Em entrevista ao Café com Política, do canal O TEMPO, a deputada federal Duda Salabert (PDT) criticou a postura do governador Romeu Zema (Novo) de ‘brigar’ com o presidente Lula (PT) durante visita a Minas Gerais neste mês de março. A deputada também falou sobre preconceito, polarização ideológica e eleições 2026.

Confira a seguir os principais trechos.

A senhora diz que a população brasileira está cansada do debate ideológico. O que a população quer ver nas eleições de 2026?

Infelizmente, nos últimos anos, no Brasil, a política tem caminhado, fazendo uma analogia, para torcida de futebol. Você tem duas torcidas organizadas, cada uma defende o seu ídolo. Mas a política, os problemas reais, têm sido deixados de lado. Queremos um debate de ideias, não um debate estritamente ideológico. É o debate de projetos. Para que serve a política? Para reduzir preço de alimento, gerar emprego e melhorar a qualidade de vida. É isso que a população está pedindo. 

O governo Lula nomeou Gleisi Hoffmann ministra das Relações Institucionais para fazer a articulação com o Congresso. É um bom nome?

A Gleisi tem uma experiência grande, foi senadora, deputada, ministra e presidenta do PT, dialoga com os parlamentares. Torço para dar certo, porque o diálogo do governo com o Parlamento estava muito ruim, com muitas arestas e exigia uma articulação melhor - para o bem da democracia e das políticas públicas. Torço para que Gleisi seja esse nome, mas já vi resistências, sobretudo de setores da direita. 

Falando de Congresso Nacional e de 2026, o Senado é o que a senhora almeja na próxima eleição?

Meu objetivo hoje é concluir o mandato. Tenho participado de várias campanhas. Senado 2018, vereadora 2020, deputada federal 2022, prefeita em 2024. O meu foco é cumprir o mandato e daqui a dois anos o meu nome estar à disposição, do partido e de Minas Gerais, para o cargo que acharem melhor. Ainda é cedo para discutir qual cargo vou disputar daqui a dois anos. Vou disputar as eleições, mas não sei qual cargo.

Temos alguns nomes colocados para o governo de Minas em 2026. Se fala do senador Rodrigo Pacheco, do ministro Alexandre Silveira, com apoio do campo progressista. Como a senhora enxerga esses nomes?

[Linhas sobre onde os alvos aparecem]
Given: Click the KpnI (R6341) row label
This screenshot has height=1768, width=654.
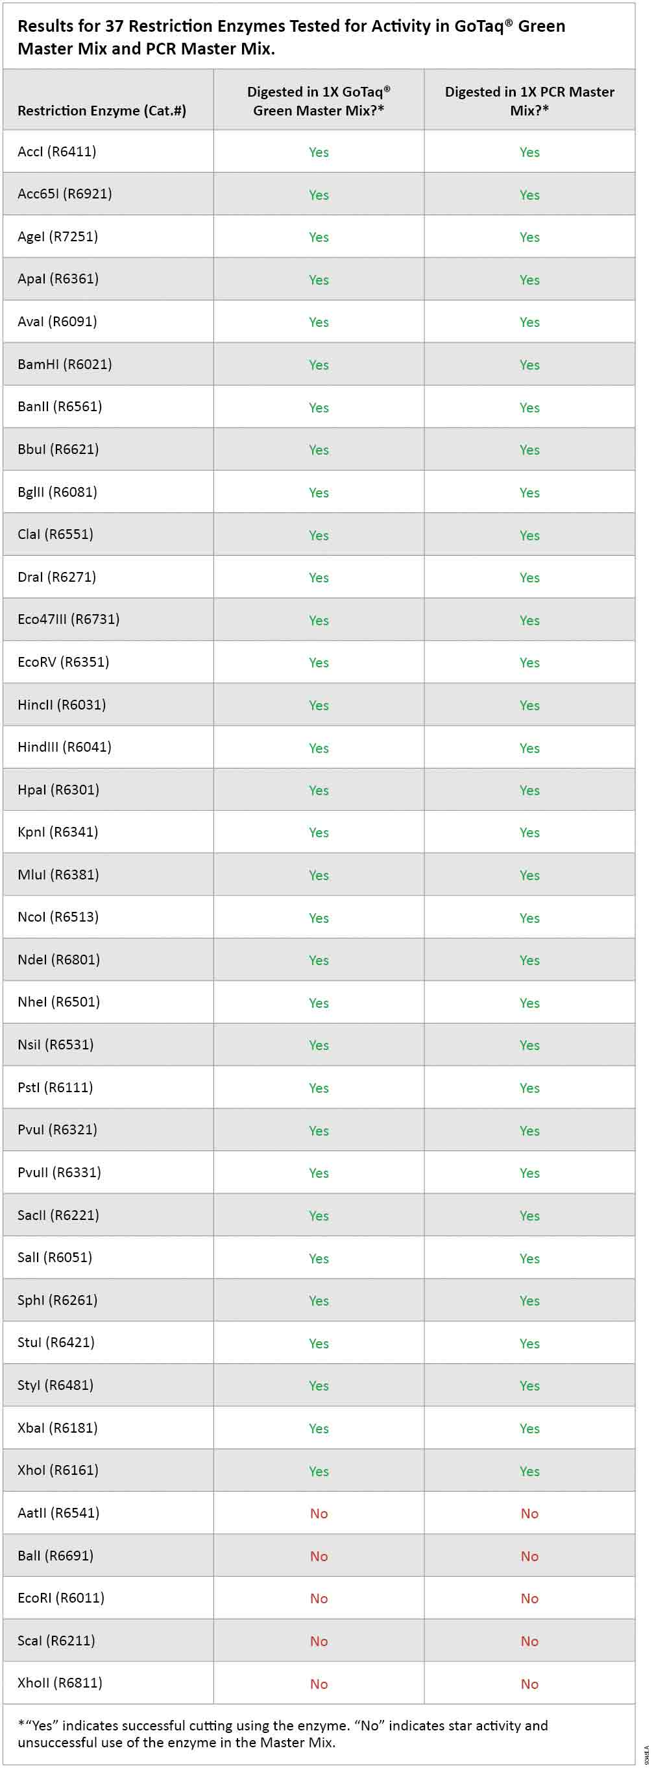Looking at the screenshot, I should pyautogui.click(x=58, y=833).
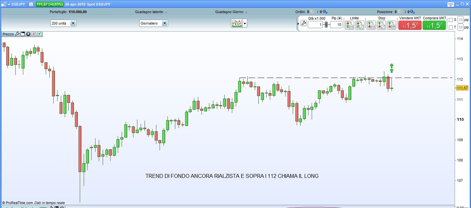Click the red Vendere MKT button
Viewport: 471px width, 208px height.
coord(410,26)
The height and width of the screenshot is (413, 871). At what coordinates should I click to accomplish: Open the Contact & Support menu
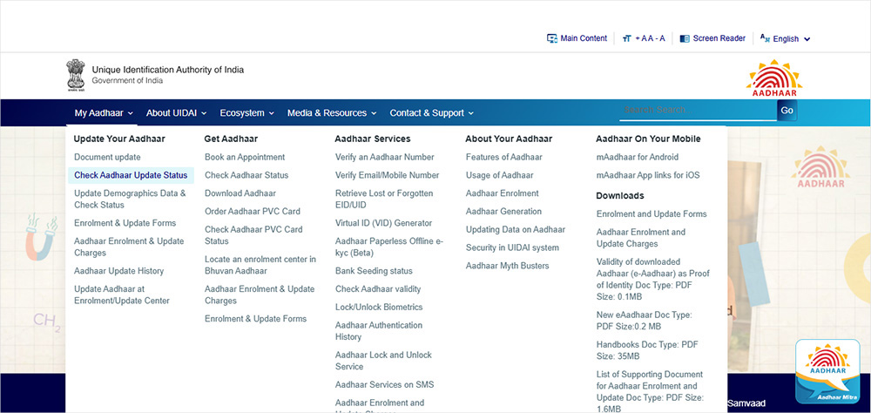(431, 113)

● Exercícios propostos:
- a) Diga se cada afirmação concorda com a entrevista de Duda Salabert, respondendo sim ou não e citando as palavras decisivas do texto: (i) a deputada já participou de campanha para o Senado em 2018; (ii) a deputada já definiu o cargo que vai disputar em 2026; (iii) segundo a deputada, Gleisi Hoffmann não encontra resistência de nenhum setor.
- b) Dê continuidade à entrevista com Duda Salabert a partir da última pergunta.

● Respostas em ordem:
- a)
(i) Sim: "Tenho participado de várias campanhas. Senado 2018, vereadora 2020, deputada federal 2022, prefeita em 2024."
(ii) Não: "Vou disputar as eleições, mas não sei qual cargo."
(iii) Não: "mas já vi resistências, sobretudo de setores da direita."

- b)
Algumas pessoas falam da prefeita de Contagem, Marília Campos (PT). Se você acha que esses nomes são representativos para disputar com os nomes da direita colocados, como o do senador Cleitinho, do vice-governador Mateus Simões (Novo). Para mim, hoje o maior quadro da política mineira para disputar o governo é Marília Campos. Morei em Contagem, foi minha prefeita. Por onde ela passa, é acolhida, aplaudida. Tenho uma relação muito boa com ela, e ela tem conhecimento. Foi deputada, prefeita, tem sensibilidade grande e diálogo fácil. Infelizmente, a polarização se mantém, e Marília consegue dialogar, mesmo estando em um dos polos. É o momento de ter uma mulher governando Minas. Marília Campos é para quem estou fazendo campanha previamente. Nem conversei com ela sobre isso. Mas fica aqui, Marília, se estiver me ouvindo, coloque seu nome à disposição, porque Minas só tem a ganhar com a sua experiência e sensibilidade.
 
Em 2024, a senhora disputou a prefeitura. Como avalia a gestão de Álvaro Damião, prefeito em exercício?

Primeiro, eu torço para que o prefeito Fuad Noman (PSD) se recupere e possa voltar à vida pública. Sempre fui muito crítica à gestão do Fuad. Inclusive, saí candidata por essas críticas. O apoiei no segundo turno porque foi redução de danos. Entre Bruno Engler e Fuad Noman, a gente tem que tomar partido. O Álvaro Damião é quem tem dado continuidade à política do Fuad. O que a gente não quer que aconteça é uma ruptura de programa. O programa eleito nas urnas tem que ser materializado, e eu acho que o Álvaro Damião tem esse pensamento também.

Qual a avaliação do seu desempenho na eleição? Tinha a torcida para que se formasse uma chapa de esquerda, com o deputado federal Rogério Correia. Ficou alguma mágoa do PT?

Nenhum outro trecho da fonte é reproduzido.